If you are truly needy-- elderly, infirm, beset with unpredictable problems, temporarily unable to provide for yourself-- I don't have a problem with our collectively providing you with the necessities.  I do expect that you be truly needy, though-- not wasting money on "wants" and then sticking your hand out when the cost of providing for those "wants" leaves you with too little to pay for "needs".  Also, whenever possible, I expect that you work toward getting off welfare.  It should be a stop-gap measure only. 

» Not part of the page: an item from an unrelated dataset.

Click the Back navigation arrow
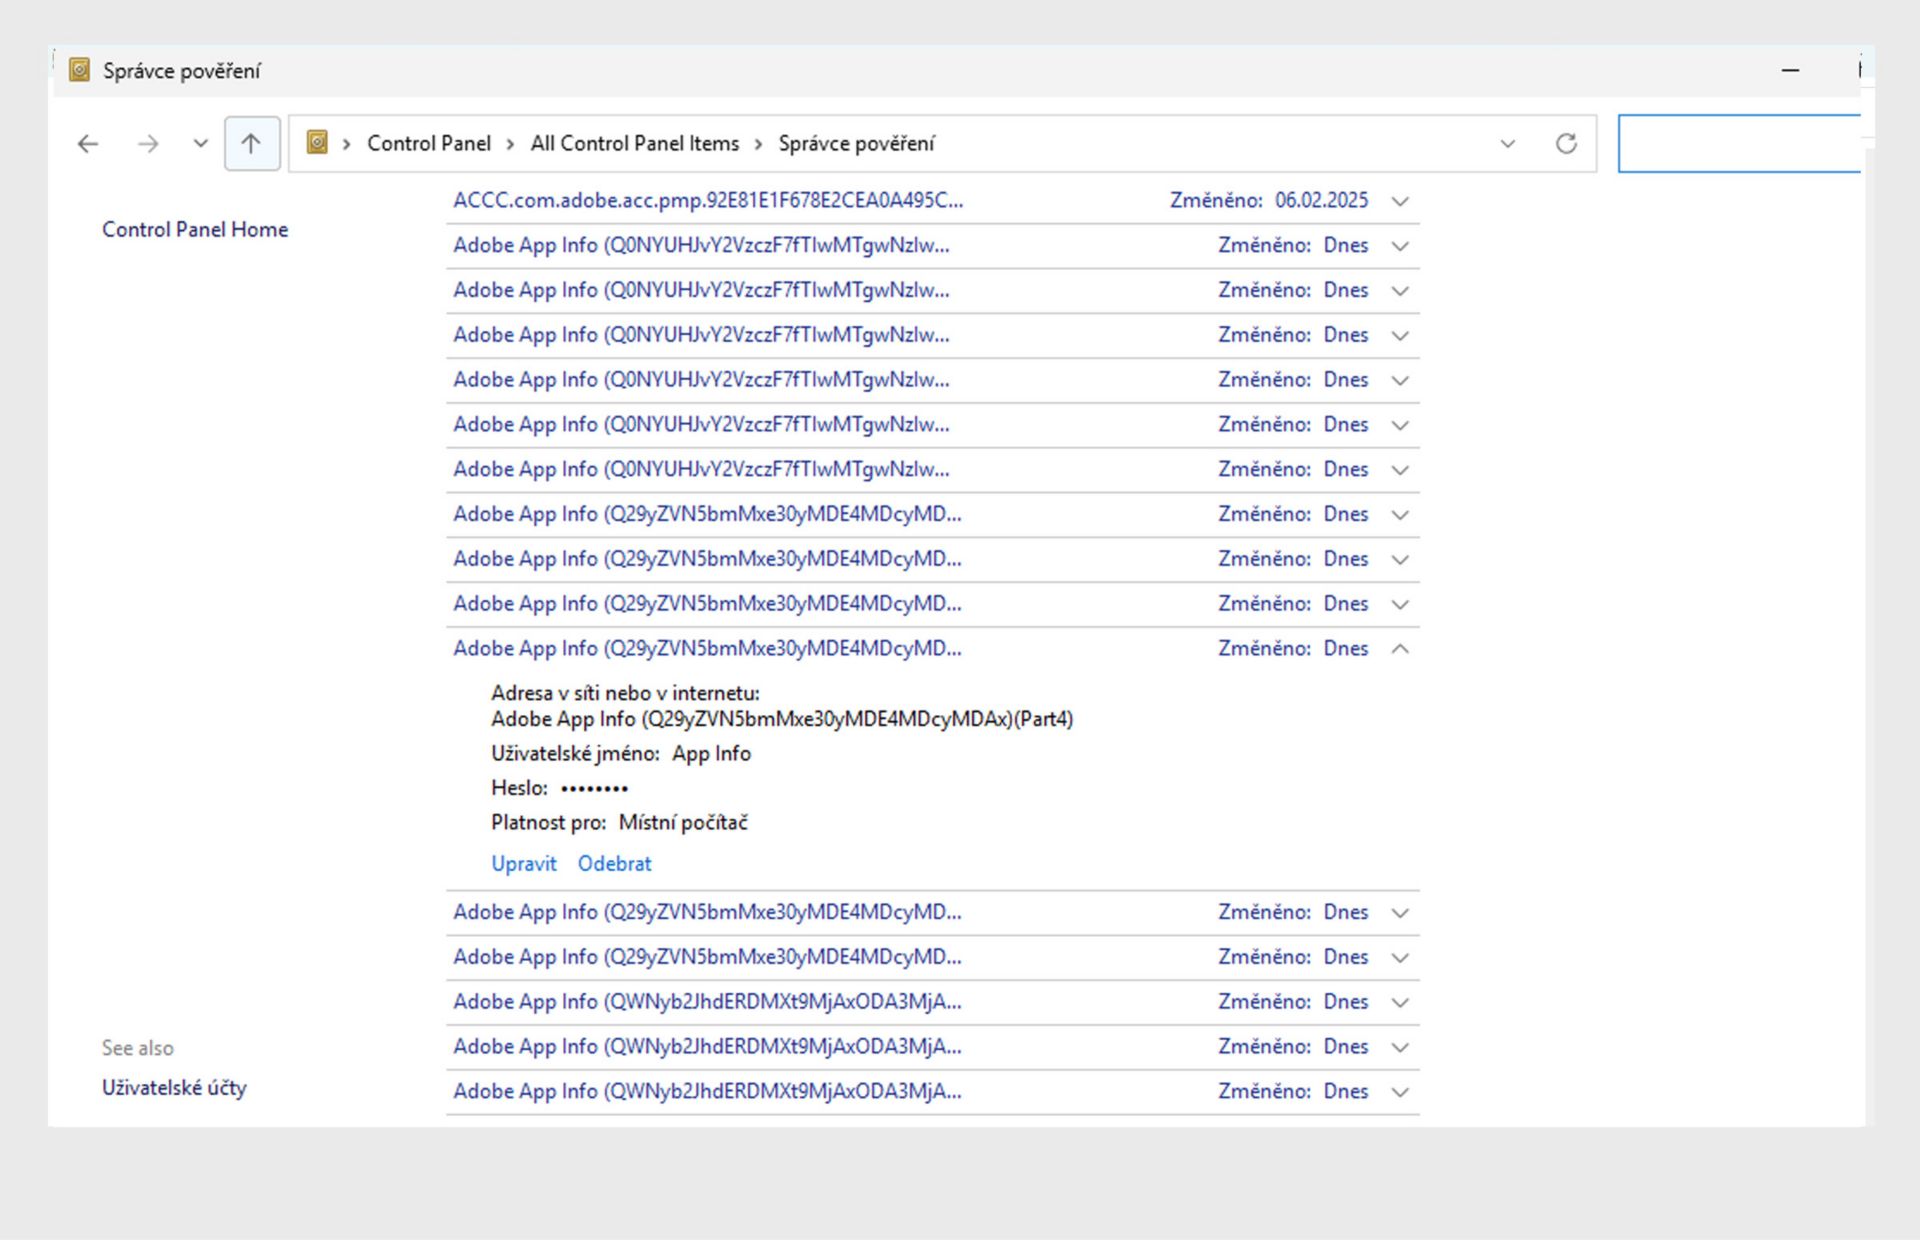The height and width of the screenshot is (1240, 1920). [88, 144]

I will not be happy to provide for you if you look upon welfare as an entitlement.  I will not give cheerfully if you are careless and have more children than you can support-- often getting pregnant again when you supposedly can't feed the children you already have.  (I will be furious, actually, if you raise your brood of children to believe that this-- living on welfare-- is the way things are supposed to be-- that there's nothing better to strive for-- unless you're lucky enough to win the lottery or make it big in sports/entertainment.)  I will be angry if you're buying expensive luxury items with your welfare card.  (If we can make do with cheaper foods, by golly, you'd better be doing the same.  You make that money stretch or you give it back.) I will be really angry if you're scamming the system-- selling your welfare card to someone for cash, for instance.  That's theft, plain and simple, and I don't take kindly to being robbed.

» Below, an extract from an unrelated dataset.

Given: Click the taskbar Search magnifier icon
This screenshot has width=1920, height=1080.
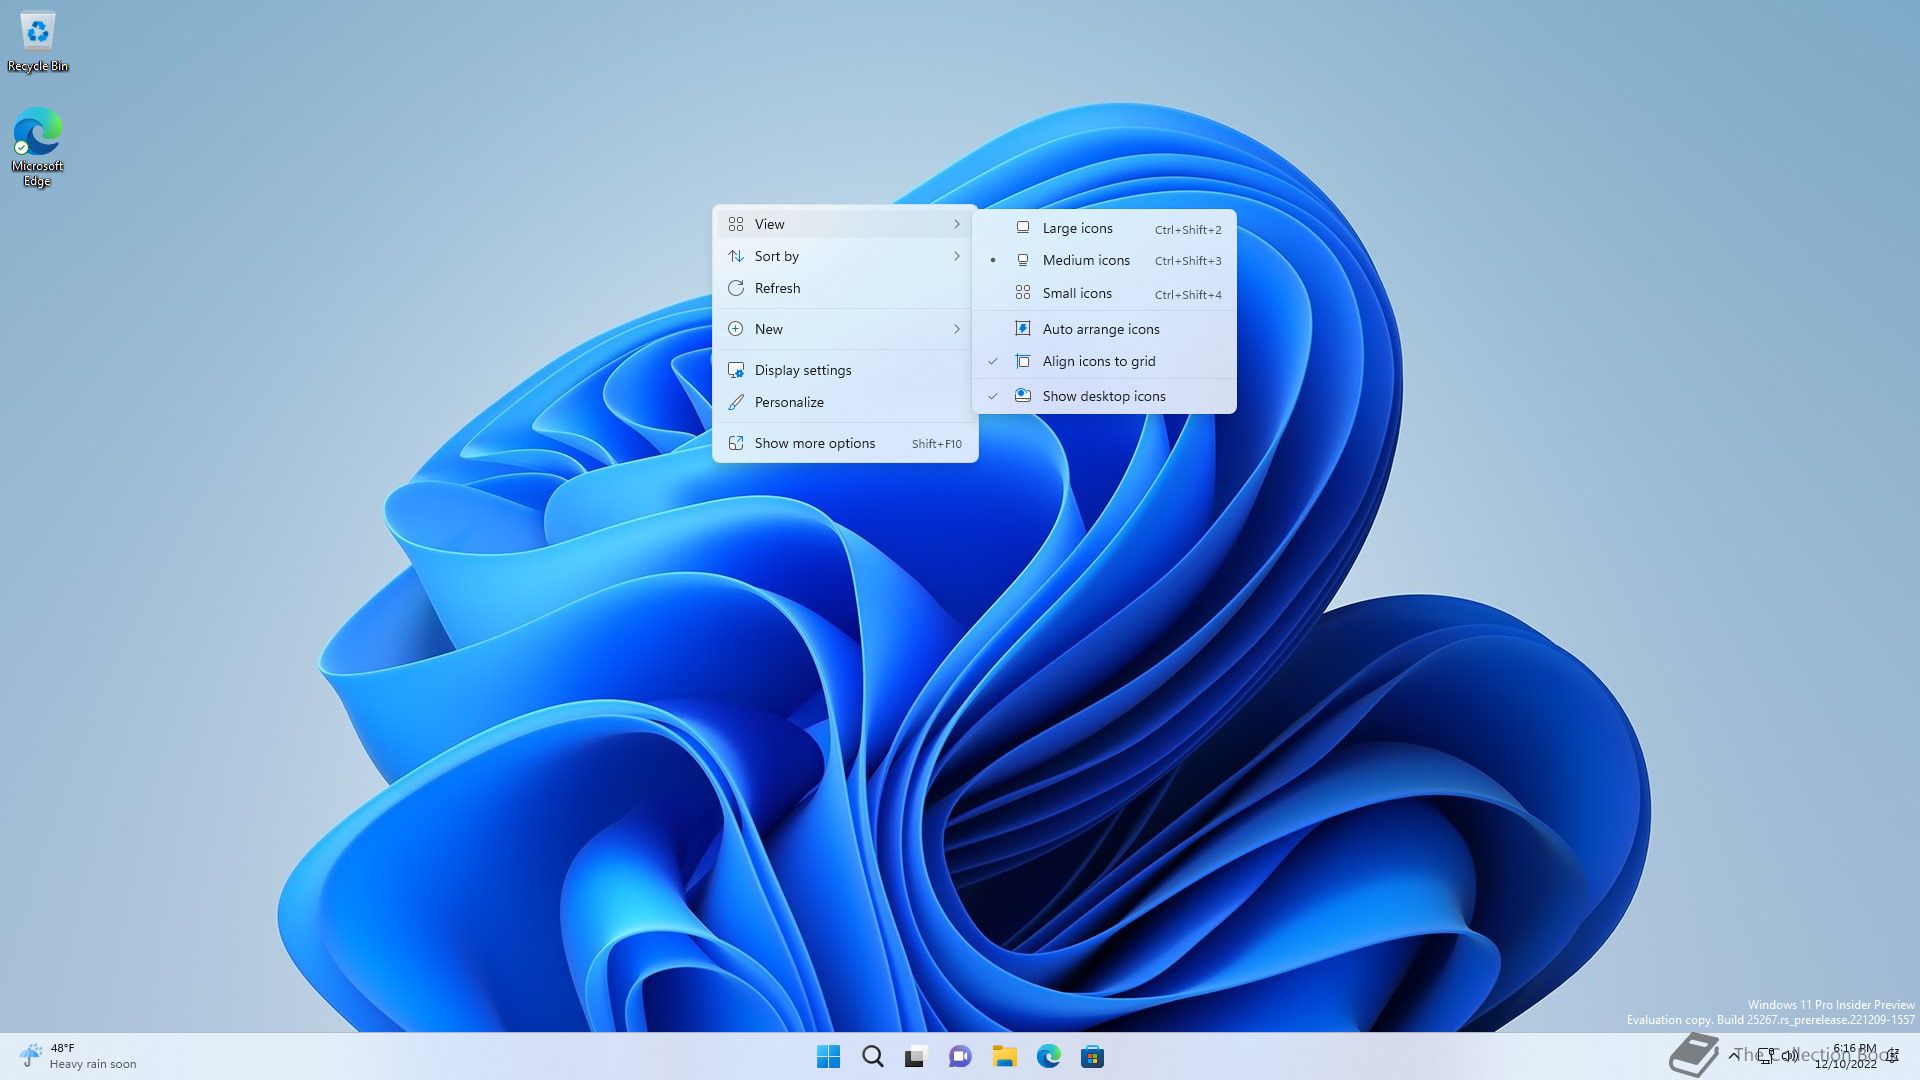Looking at the screenshot, I should click(x=872, y=1057).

Because I am unhappy about the current state of our welfare programs, I guess I'm just not Christian enough.  Oh well. ...Also, I guess I missed that Sunday School lesson that teaches you to keep giving and giving, without consideration to how it's being used.  Charity is part of Christianity, it's true, but charity should be tempered with common sense-- and if it's taken from you against your will, it's no longer really charity.  (It's not doing the recipients any long-term favors, either.  Living on welfare for too long makes you complacent-- takes away the will to work for something better.  If you grow up on the system, you may not even realize that there's another, better way to live.)

Lately, I find that charitable impulses wither in my heart.  It's hard to feel charitable when you see the waste-- the sense of entitlement.  It's not easy to feel like giving of your own volition when the government forces you (through taxes) to "donate" so much to causes and people you don't support.  ...I'm sorry, but if that makes me a bad person, I'm getting worse by the year!


P.S.  And to those who so kindly remark that anyone who has a problem with this is the type of person who would actually be happy to see these poor, innocent little angels dropped straight from HEAVEN go hungry, just to spite their irresponsible parents...  Here's the thing:  I don't believe for a minute that most of these parents are incapable of feeding their kids.  If it comes down to it, most can make adjustments-- even a sacrifice or two-- and those kids will be fed.  (Maybe they'll think twice before having another kid, too, if they know the rest of us are done filling in for the deadbeat baby-daddies.)

For the ones who honestly can't provide a lunch, yes, you need to have a safety net in place.  (Very, very few people would be willing to see a child go hungry and not stop to help.)  The key is that it needs to be a sufficient but spartan and temporary safety net-- not a perpetual bouncy-house.  And yes, I know that I am SO MEAN for not wanting to support millions of someone else's kids forever.